▸ To do
Copy out all lines of the records in which the word "Given" appears.

Stored items:

◆ ◆ ◆

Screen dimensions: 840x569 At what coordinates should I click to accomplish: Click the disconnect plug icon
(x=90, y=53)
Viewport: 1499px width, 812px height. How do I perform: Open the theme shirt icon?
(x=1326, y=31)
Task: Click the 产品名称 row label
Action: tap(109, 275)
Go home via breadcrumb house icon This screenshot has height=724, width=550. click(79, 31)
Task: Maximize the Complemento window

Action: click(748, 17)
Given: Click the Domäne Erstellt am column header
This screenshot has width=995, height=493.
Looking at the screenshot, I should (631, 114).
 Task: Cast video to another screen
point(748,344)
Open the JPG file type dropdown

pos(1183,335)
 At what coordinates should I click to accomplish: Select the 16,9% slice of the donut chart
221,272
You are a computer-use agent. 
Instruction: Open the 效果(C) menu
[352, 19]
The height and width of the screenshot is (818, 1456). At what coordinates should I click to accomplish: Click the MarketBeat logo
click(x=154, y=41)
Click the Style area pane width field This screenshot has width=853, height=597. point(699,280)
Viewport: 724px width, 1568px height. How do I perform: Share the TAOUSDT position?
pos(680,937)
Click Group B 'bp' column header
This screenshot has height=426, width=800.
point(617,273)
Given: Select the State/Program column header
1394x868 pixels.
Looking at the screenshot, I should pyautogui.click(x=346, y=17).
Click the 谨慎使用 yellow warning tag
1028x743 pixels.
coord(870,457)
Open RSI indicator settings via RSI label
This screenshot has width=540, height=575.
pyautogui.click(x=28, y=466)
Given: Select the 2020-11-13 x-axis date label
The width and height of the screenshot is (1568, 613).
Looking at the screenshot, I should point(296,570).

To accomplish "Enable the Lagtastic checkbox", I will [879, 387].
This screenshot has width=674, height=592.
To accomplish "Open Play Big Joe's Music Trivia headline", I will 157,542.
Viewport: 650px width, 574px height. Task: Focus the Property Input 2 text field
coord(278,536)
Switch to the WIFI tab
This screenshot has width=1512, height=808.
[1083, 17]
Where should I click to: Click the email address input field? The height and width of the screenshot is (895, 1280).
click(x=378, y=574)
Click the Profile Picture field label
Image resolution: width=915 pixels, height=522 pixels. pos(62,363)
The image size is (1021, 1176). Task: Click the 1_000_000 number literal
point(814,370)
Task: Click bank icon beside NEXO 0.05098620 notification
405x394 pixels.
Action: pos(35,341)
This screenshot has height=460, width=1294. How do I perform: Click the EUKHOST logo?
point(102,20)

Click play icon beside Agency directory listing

◆ ◆ ◆

▸ Result of the task
Given: Click the Domäne Erstellt am column header
Given: Select the State/Program column header
Given: Select the 2020-11-13 x-axis date label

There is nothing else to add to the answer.